# Neural Network from Scratch — Public Dataset Exercise

This notebook adapts concepts from **Denny Britz’s** tutorial “Implementing a Neural Network from Scratch — An Introduction” 
and turns them into a hands‑on exercise using public datasets.

**Learning goals**
- Implement a 3‑layer neural network (NumPy only — no PyTorch/TensorFlow).
- Train on a **public dataset** (Digits or Iris) instead of random toy data.
- Practice **forward pass**, **loss**, and **backpropagation**.
- Evaluate accuracy and experiment with hyperparameters.
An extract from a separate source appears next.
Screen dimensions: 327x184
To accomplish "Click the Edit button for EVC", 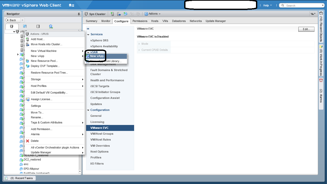I will click(306, 29).
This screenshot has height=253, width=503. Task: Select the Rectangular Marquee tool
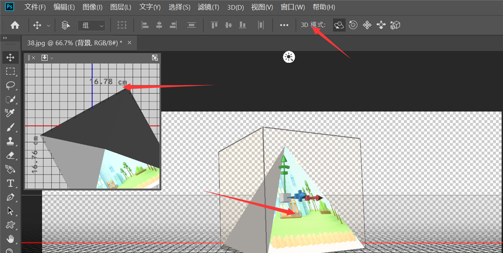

> Attribution: inspired by Denny Britz, *Implementing a Neural Network from Scratch in Python (2015)*.


## 0) Setup

Run the cell below to import the libraries we'll use. We’ll stick to NumPy and a couple of utility libraries.


In [None]:
# Standard
import math, time, random
import numpy as np

# Data & utilities
from sklearn.datasets import load_digits, load_iris
from sklearn.model_selection import train_test_split
from sklearn.preprocessing import StandardScaler
from sklearn.decomposition import PCA

# Plotting (optional)
import matplotlib.pyplot as plt

np.random.seed(1337)

## 1) Choose your public dataset

We’ll avoid synthetic random blobs and use a small, public dataset that ships with scikit‑learn so no internet is required:

- **Digits (8×8 images, 10 classes)** — recommended (slightly larger, ~1797 samples).
- **Iris (4 features, 3 classes)** — very small/easy.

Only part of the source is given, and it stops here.